Stata: Dealing with Date variables

Monday, May 21, 2012

Dealing with date variables in dataset requires additional steps. If not done correctly, your data format may not be consistent and you will get your value wrong. Here are some tips related to date variables.

Generating date variables

If you import your data from excel, your date variables may be treated as 1) string variables, or 2) integer (less likely). An example of date variable in string format is: 1 Jan 1960. If in integer format, it would be like 17869. These two formats can be easily converted into date format.

String format

If your value is like 1 Jan 1960, you can use the following code:

gen newvar = date(oldvar, "DMY”)

After running this line, you will see that your value would be like 0, or 1046, because these values are stored in integer format.

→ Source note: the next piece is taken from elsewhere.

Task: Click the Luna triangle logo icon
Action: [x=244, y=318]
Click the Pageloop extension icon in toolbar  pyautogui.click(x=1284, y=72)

The value represents the days before or after 1 Jan, 1960. Positive value means after 1 Jan, 1960 and negative value means prior to the date. This format is commonly used in different dataset. Don’t be suprised and we will convert it to date format later.

Integer format

If your values are in integer format, you need the following line to convert it to date format.

Simple version

format newvar %d

A bit complicated version:

format %tdnn/dd/CCYY newvar

You can choose either one.

Date comparisons

Once you convert to date format, it is very easy to compare two dates. If you want to see how many days between two date variables, simply use gen command and use one minus another.

Add or minus from a date

If you want to add, for example, 120 days to your date variable or minus 120 days, it is very similar to date comparisons. Simply generate another variable, which equals to your date variable add or minus 120 days.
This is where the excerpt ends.